To be done –
In the text shown, rewrite the part that opens with the words containing "5. Execution rules" and closes with "a bf16/fp8 path.", substituting "checksum" for every "md5".

Text shown –
──────
Reconciliation with the standing program conclusion. This end-to-end result confirms and strengthens the standing conclusion (VLLM_PARITY_FINAL.md, PARITY_HANDOFF.md) that GB10 throughput-parity is unreachable by exhaustion. The prefill story is now complete: its two largest buckets are confirmed floors by direct in-backend experiment (not assumption), the recoverable software tax was the ~5% bucket-3 boundary (P1 captured the ~2% MoE projection-portion of it), and the binding ceilings - LPDDR5x bandwidth on the GDN per-chunk h round-trip, the 99 KB smem cap forcing the GDN split, and bf16 = half-FP4/int8 tensor-core peak on sm_121 - are silicon, lifting only on datacenter Blackwell. The honest measured closure on GB10 is: prefill ~50-51%, serving-agg ~60.7%, decode-GPU-steady ~86% (low-N dense leading), TTFT ~3.4x of vLLM - i.e. the paged fork's precision parity and memory advantage stand (see VLLM_PARITY_FINAL.md), while throughput parity is GB10-hardware-bound. Default path untouched throughout; canonical md5s green (MoE 8cb0ce23, dense 5951a5b4); series 46 patches; fork localai-paged HEAD 653bb2f3d.


5. Execution rules (non-negotiable)

  1. Fork-first, always. mudler/llama.cpp:localai-paged is canonical. Commit+push the fork branch FIRST, THEN regenerate the LocalAI patch series via git format-patch (1:1 tree-hash mirror). Never edit the series directly or add a patch with no fork commit (drift caused the build-broken 0044/0045). See PATCH_MAINTENANCE.md.
  2. Per-path correctness gate. Math-preserving change -> per-path greedy md5 (canonical MoE 8cb0ce23777bf55f92f63d0292c756b0, dense 5951a5b4d624ce891e22ab5fca9bc439; paged md5 != non-paged md5 by design). Dtype/algorithm-changing change -> KL band (same-top-p >= the recorded baseline, KLD not worse than the current path; see PAGED_BITEXACT_NOTE.md). Never force the md5 gate on a bf16/fp8 path.
──────
Supplied data –

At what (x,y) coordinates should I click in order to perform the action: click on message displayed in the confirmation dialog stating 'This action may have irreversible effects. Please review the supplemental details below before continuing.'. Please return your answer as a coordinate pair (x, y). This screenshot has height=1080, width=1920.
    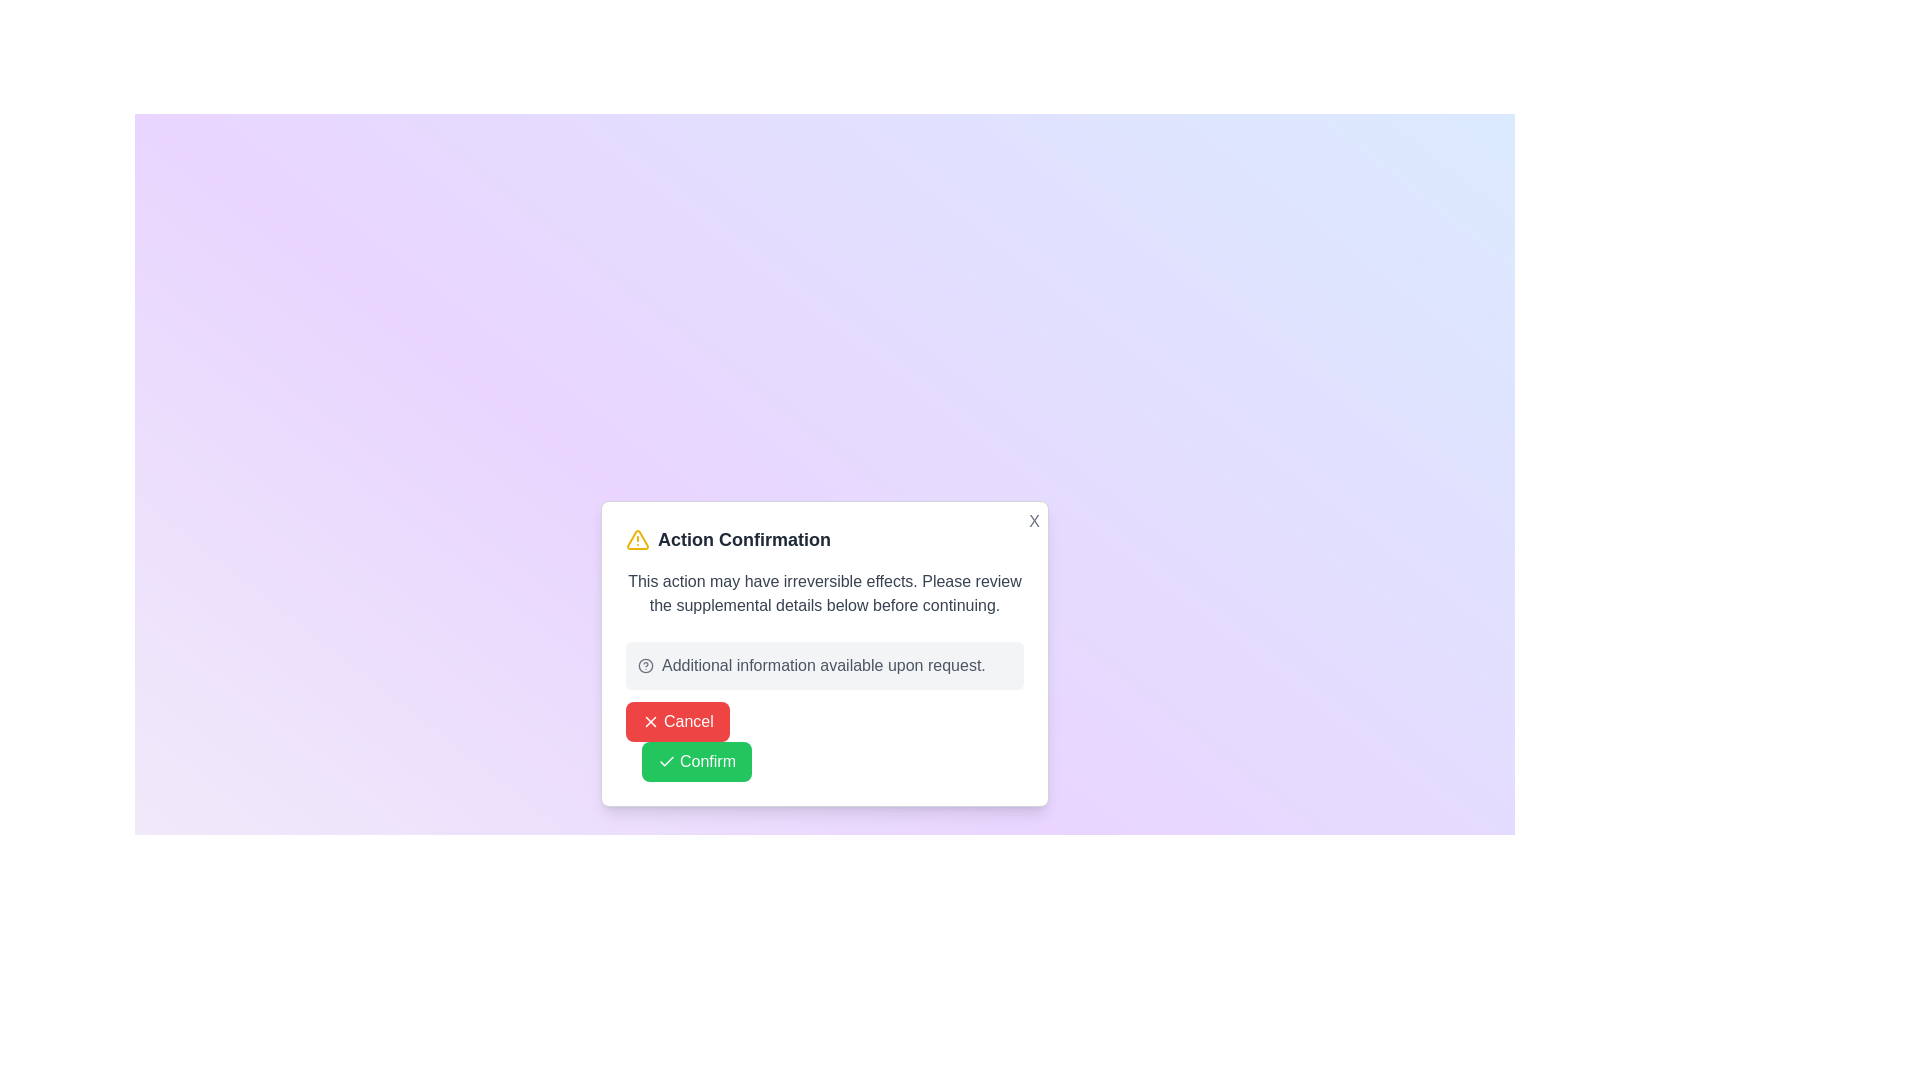
    Looking at the image, I should click on (825, 593).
──────
Task response –
5. Execution rules (non-negotiable)

  1. Fork-first, always. mudler/llama.cpp:localai-paged is canonical. Commit+push the fork branch FIRST, THEN regenerate the LocalAI patch series via git format-patch (1:1 tree-hash mirror). Never edit the series directly or add a patch with no fork commit (drift caused the build-broken 0044/0045). See PATCH_MAINTENANCE.md.
  2. Per-path correctness gate. Math-preserving change -> per-path greedy checksum (canonical MoE 8cb0ce23777bf55f92f63d0292c756b0, dense 5951a5b4d624ce891e22ab5fca9bc439; paged checksum != non-paged checksum by design). Dtype/algorithm-changing change -> KL band (same-top-p >= the recorded baseline, KLD not worse than the current path; see PAGED_BITEXACT_NOTE.md). Never force the checksum gate on a bf16/fp8 path.